[Directions for this task] An exact copy of every record below is what's needed here.

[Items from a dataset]
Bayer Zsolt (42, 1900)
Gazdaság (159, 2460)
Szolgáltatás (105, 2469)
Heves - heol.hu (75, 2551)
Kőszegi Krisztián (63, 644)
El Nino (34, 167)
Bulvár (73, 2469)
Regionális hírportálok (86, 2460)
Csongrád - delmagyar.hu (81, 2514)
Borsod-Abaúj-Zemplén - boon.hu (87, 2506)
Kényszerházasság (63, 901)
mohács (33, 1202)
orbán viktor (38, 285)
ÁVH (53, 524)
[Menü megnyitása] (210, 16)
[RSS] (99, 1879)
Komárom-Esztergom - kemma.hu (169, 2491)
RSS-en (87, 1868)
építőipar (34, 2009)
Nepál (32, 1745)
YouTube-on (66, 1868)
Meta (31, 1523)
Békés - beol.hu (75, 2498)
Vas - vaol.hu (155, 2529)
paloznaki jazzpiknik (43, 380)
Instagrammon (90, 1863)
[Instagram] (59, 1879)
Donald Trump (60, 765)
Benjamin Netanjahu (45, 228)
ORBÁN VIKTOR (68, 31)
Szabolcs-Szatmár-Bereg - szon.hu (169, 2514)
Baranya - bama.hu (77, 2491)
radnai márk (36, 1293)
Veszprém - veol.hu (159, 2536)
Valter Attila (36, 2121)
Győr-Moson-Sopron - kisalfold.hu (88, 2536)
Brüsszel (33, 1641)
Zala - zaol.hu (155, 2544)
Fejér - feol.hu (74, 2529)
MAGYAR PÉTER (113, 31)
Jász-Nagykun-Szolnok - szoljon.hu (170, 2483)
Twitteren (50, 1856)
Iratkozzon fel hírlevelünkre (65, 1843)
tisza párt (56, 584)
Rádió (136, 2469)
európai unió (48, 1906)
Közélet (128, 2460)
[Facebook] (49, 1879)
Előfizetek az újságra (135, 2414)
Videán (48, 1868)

[Written response]
Bayer Zsolt (42, 1900)
Gazdaság (159, 2460)
Szolgáltatás (105, 2469)
Heves - heol.hu (75, 2551)
Kőszegi Krisztián (63, 644)
El Nino (34, 167)
Bulvár (73, 2469)
Regionális hírportálok (86, 2460)
Csongrád - delmagyar.hu (81, 2514)
Borsod-Abaúj-Zemplén - boon.hu (87, 2506)
Kényszerházasság (63, 901)
mohács (33, 1202)
orbán viktor (38, 285)
ÁVH (53, 524)
[Menü megnyitása] (210, 16)
[RSS] (99, 1879)
Komárom-Esztergom - kemma.hu (169, 2491)
RSS-en (87, 1868)
építőipar (34, 2009)
Nepál (32, 1745)
YouTube-on (66, 1868)
Meta (31, 1523)
Békés - beol.hu (75, 2498)
Vas - vaol.hu (155, 2529)
paloznaki jazzpiknik (43, 380)
Instagrammon (90, 1863)
[Instagram] (59, 1879)
Donald Trump (60, 765)
Benjamin Netanjahu (45, 228)
ORBÁN VIKTOR (68, 31)
Szabolcs-Szatmár-Bereg - szon.hu (169, 2514)
Baranya - bama.hu (77, 2491)
radnai márk (36, 1293)
Veszprém - veol.hu (159, 2536)
Valter Attila (36, 2121)
Győr-Moson-Sopron - kisalfold.hu (88, 2536)
Brüsszel (33, 1641)
Zala - zaol.hu (155, 2544)
Fejér - feol.hu (74, 2529)
MAGYAR PÉTER (113, 31)
Jász-Nagykun-Szolnok - szoljon.hu (170, 2483)
Twitteren (50, 1856)
Iratkozzon fel hírlevelünkre (65, 1843)
tisza párt (56, 584)
Rádió (136, 2469)
európai unió (48, 1906)
Közélet (128, 2460)
[Facebook] (49, 1879)
Előfizetek az újságra (135, 2414)
Videán (48, 1868)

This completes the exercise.